The problem -
Across the entries below, how many lines include "extensions"? Give the number and nothing else.

Given records -
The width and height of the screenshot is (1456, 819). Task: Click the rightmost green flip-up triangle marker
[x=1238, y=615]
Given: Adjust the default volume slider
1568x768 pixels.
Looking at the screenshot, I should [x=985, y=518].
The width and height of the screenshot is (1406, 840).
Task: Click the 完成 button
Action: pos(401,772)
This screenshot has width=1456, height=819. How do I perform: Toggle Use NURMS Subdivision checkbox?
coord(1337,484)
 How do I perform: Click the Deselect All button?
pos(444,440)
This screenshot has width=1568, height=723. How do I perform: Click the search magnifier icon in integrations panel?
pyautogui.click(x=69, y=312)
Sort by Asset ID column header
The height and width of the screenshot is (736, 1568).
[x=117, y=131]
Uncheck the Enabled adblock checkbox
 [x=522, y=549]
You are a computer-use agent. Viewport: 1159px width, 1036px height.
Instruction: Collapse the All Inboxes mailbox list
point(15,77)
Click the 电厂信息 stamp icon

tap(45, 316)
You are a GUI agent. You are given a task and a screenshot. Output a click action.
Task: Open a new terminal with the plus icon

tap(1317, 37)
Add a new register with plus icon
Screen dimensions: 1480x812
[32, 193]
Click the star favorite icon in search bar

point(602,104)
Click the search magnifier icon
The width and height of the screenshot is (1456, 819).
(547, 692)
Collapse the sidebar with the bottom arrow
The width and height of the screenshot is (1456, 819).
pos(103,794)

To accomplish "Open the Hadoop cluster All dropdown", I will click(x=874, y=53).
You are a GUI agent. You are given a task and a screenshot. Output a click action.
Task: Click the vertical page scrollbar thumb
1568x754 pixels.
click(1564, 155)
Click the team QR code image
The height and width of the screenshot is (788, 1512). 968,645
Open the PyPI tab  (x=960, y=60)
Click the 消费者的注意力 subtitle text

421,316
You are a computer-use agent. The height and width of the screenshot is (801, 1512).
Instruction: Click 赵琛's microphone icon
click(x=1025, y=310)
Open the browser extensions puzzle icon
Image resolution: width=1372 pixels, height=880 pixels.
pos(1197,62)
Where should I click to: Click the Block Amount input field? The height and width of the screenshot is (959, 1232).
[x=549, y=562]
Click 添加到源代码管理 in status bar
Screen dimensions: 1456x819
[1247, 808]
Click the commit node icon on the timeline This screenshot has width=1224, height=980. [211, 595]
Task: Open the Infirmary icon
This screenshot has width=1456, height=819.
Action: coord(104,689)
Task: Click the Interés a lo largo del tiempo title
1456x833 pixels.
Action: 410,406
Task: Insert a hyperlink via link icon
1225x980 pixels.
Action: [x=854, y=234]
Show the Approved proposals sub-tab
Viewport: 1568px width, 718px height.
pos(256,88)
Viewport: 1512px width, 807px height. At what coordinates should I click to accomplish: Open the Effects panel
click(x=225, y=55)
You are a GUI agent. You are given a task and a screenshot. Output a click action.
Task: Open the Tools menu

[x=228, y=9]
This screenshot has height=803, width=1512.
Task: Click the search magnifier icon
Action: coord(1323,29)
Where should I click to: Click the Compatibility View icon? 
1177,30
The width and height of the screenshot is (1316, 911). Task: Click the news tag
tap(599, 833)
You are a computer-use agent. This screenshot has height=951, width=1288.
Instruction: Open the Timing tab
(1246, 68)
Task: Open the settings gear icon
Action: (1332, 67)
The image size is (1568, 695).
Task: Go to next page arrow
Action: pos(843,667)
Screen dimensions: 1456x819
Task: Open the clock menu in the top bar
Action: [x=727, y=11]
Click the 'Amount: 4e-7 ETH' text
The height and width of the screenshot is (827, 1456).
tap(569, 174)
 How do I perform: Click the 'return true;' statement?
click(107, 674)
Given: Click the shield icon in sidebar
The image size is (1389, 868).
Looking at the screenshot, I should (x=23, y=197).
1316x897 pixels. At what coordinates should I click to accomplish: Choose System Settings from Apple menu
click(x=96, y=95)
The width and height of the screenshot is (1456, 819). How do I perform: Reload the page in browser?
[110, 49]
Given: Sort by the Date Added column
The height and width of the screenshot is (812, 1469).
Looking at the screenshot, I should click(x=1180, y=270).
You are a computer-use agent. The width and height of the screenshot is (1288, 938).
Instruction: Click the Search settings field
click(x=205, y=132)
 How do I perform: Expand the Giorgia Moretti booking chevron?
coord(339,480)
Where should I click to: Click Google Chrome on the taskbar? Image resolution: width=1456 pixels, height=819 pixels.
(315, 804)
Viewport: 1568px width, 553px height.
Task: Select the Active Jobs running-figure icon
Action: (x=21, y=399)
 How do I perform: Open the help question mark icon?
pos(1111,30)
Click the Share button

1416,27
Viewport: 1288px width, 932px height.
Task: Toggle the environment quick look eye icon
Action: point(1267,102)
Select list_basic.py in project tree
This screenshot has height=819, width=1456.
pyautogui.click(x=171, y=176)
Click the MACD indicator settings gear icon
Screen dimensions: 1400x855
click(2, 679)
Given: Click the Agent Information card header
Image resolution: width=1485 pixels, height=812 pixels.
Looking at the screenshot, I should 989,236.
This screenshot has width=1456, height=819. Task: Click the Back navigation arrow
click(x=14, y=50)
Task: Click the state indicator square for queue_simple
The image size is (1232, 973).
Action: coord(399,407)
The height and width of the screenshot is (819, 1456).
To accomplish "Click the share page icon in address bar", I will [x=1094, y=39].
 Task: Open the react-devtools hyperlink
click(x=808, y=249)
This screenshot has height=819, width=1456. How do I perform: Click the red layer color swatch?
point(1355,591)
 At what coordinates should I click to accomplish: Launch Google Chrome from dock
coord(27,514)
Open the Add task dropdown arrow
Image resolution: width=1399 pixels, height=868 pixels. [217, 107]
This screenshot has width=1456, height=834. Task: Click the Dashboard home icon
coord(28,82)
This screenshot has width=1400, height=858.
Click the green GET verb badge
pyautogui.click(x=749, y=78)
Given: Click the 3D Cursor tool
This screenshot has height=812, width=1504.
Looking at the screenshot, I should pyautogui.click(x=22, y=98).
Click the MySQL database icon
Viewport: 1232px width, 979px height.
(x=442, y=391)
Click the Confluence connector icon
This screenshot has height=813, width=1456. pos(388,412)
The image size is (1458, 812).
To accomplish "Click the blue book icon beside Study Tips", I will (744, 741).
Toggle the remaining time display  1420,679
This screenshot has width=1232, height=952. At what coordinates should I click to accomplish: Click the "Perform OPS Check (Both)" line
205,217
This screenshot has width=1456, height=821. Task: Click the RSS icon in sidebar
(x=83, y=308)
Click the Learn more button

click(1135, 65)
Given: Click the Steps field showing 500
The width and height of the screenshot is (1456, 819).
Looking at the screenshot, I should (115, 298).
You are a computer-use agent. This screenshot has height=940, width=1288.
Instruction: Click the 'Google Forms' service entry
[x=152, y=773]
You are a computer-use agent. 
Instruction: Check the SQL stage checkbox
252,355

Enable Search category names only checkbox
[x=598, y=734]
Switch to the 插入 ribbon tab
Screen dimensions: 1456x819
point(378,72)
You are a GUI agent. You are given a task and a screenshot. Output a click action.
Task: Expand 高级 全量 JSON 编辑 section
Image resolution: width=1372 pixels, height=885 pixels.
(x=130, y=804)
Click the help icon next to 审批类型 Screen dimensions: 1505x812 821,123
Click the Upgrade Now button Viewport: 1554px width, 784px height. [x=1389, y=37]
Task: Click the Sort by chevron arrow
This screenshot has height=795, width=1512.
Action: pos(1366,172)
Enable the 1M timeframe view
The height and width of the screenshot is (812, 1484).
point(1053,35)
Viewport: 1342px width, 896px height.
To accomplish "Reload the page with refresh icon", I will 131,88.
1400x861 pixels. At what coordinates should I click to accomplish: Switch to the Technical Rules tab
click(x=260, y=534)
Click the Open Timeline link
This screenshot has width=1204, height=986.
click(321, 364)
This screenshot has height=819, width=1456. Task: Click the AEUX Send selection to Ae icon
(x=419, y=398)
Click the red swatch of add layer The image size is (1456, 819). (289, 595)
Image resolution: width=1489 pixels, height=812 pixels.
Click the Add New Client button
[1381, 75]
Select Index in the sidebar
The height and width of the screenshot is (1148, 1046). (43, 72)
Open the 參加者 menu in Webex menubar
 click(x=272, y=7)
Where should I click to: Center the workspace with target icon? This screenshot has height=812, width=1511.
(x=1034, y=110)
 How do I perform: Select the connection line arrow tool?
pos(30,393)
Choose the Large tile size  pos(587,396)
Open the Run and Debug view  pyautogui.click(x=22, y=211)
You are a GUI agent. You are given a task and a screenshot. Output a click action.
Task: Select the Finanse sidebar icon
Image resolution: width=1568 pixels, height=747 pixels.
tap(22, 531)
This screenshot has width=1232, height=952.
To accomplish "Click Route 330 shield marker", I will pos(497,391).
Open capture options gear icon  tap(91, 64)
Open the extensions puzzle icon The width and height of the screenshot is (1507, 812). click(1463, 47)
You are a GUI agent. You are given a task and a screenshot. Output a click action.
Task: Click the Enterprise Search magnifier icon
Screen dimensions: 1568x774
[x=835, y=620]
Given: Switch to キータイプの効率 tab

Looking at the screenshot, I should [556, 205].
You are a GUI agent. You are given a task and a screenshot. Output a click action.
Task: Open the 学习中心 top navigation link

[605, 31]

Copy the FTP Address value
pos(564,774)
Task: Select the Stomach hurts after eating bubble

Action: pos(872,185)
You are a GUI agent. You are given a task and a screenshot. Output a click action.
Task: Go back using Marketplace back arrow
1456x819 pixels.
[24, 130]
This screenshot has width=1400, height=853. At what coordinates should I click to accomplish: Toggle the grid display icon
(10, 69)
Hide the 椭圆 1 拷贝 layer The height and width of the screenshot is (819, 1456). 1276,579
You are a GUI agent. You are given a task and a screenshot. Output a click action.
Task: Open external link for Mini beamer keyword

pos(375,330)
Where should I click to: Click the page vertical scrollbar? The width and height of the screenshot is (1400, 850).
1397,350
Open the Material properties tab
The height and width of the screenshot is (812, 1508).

Final answer -
2